(Records contained in a dataset)

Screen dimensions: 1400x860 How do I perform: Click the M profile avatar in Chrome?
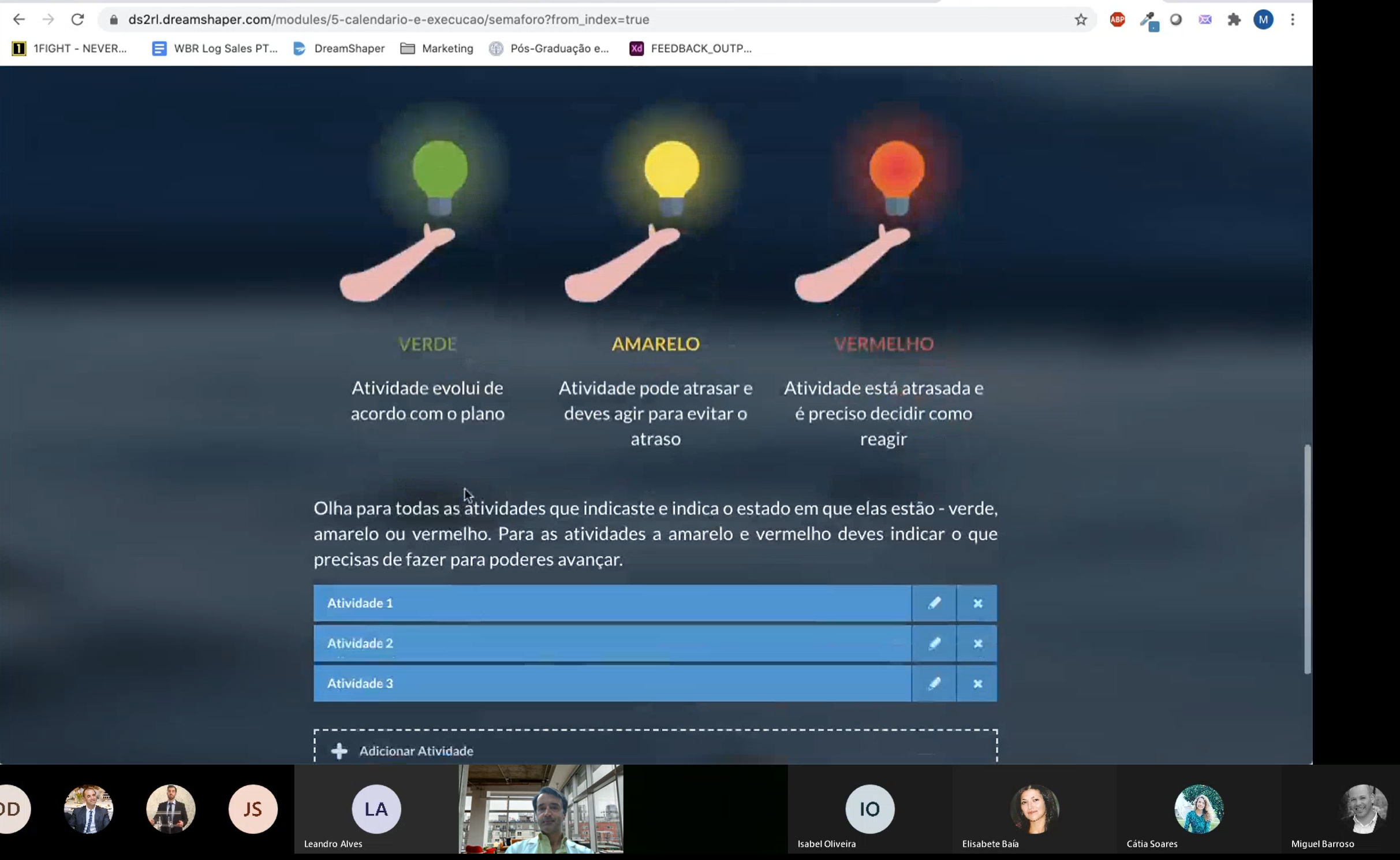point(1263,20)
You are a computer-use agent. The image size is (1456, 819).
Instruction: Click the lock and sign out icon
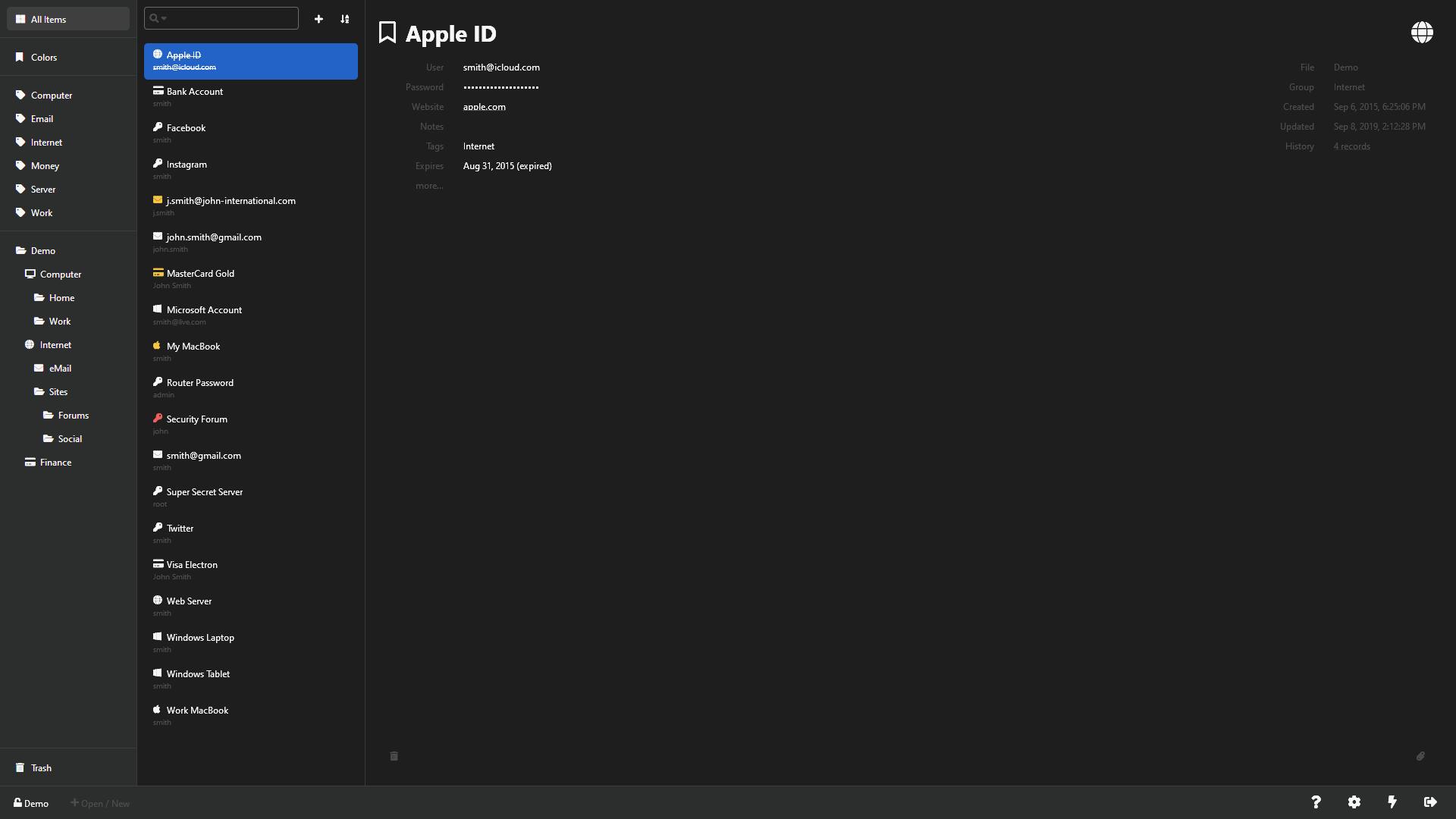coord(1430,802)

> **Activity**:
Keep the pictures out and print all the records exactly as they are.

> **Task output**:
Screen dimensions: 1400x860 How do I perform: Click the M profile avatar in Chrome?
point(1263,20)
You are a computer-use agent. The image size is (1456, 819).
Instruction: Click the lock and sign out icon
coord(1430,802)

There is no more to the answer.